= SHORT TASK 1 =
In the argument about Jesus' existence below, list the phrases in the sentence beginning "Saying he didn't give us" that describe whom God gave.

If Jesus only came into existence when God inseminated Mary, then he is less than Adam, because Adam was created, while Jesus was only procreated like the rest of us—just without inherited sin. Additionally, such a belief has Jesus giving up nothing because he had nothing to give up. He made no sacrifice, because his life as a human was win-win. If he succeeded, he’d get an even bigger prize, and if he failed, well, he’s just be like the rest of us, but at least he would have lived for a while. Better than the nothingness he had prior to being born.

John’s reasoning that “God loved the world so much that he gave his only-begotten Son” loses all its force. (John 3:16 NWT) Many men have given their only son to die on the battlefield for their country. How is God’s procreation of a single human—one more out of billions—really that special?

Neither is Jesus’ love so special under this scenario. He had everything to gain and nothing to lose. Jehovah asks all Christians to be willing to die rather than compromise their integrity. How would that differ from the death Jesus died, if he is just another human like Adam?

One way we can blaspheme Jehovah or Jesus is to question their character. Denying Jesus came in the flesh is to be an antichrist. (1 John 2:22; 4:2, 3) Can denying he didn’t empty himself, humble himself, sacrifice all he had to take a slave’s form, be any less like an antichrist? Such a position denies the fullness of both Jehovah’s love and that of his only-begotten Son.

God is love. It is his defining characteristic or quality. His love would demand he give his most. Saying he didn’t give us his firstborn, his only-begotten, the one who existed before all others, is to say he gave us as little as he could get away with. It demeans him and it demeans Christ and it treats the sacrifice both Jehovah and Jesus made as of little value.

= INFORMATION SHOWN =
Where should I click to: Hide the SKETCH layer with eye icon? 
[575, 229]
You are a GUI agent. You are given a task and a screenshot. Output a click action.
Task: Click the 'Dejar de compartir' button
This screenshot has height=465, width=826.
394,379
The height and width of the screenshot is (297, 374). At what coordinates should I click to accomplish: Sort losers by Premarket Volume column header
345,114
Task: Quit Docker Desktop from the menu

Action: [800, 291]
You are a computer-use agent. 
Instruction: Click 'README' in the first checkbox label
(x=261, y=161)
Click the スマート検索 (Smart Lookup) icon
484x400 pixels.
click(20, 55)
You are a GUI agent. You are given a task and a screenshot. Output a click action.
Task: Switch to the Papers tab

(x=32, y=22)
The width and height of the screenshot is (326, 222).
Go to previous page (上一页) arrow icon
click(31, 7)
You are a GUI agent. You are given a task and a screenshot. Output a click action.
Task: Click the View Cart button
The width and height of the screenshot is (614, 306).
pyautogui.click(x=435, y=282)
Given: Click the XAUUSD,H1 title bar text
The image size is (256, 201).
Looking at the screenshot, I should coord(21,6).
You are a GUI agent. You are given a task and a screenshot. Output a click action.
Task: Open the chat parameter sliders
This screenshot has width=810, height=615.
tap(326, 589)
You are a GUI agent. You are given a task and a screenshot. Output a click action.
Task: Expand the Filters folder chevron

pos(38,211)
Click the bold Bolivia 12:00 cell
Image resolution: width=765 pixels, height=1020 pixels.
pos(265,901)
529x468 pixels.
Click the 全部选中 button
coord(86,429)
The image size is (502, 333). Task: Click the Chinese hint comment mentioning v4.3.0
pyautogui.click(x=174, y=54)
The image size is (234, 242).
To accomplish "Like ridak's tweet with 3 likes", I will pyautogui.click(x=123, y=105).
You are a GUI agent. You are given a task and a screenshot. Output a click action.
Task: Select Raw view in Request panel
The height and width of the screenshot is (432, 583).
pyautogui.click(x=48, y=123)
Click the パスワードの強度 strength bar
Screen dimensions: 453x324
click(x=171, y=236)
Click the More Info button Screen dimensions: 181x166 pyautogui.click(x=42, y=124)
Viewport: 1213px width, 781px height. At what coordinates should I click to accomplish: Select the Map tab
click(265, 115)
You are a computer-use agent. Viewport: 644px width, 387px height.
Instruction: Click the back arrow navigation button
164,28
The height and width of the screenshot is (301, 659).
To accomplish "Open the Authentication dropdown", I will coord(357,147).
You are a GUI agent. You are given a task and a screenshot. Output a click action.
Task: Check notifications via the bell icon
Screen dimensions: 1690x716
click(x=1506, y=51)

= SHORT TASK 2 =
Rewrite the entries from their first line through the line containing "click(31, 7)", replacing "GUI agent" with "interface agent" and leaving everything else unchanged.

= TASK SOLUTION 1 =
- his firstborn
- his only-begotten
- the one who existed before all others

= TASK SOLUTION 2 =
Where should I click to: Hide the SKETCH layer with eye icon? 
[575, 229]
You are a interface agent. You are given a task and a screenshot. Output a click action.
Task: Click the 'Dejar de compartir' button
This screenshot has height=465, width=826.
394,379
The height and width of the screenshot is (297, 374). At what coordinates should I click to accomplish: Sort losers by Premarket Volume column header
345,114
Task: Quit Docker Desktop from the menu

Action: [800, 291]
You are a computer-use agent. 
Instruction: Click 'README' in the first checkbox label
(x=261, y=161)
Click the スマート検索 (Smart Lookup) icon
484x400 pixels.
click(20, 55)
You are a interface agent. You are given a task and a screenshot. Output a click action.
Task: Switch to the Papers tab

(x=32, y=22)
The width and height of the screenshot is (326, 222).
Go to previous page (上一页) arrow icon
click(31, 7)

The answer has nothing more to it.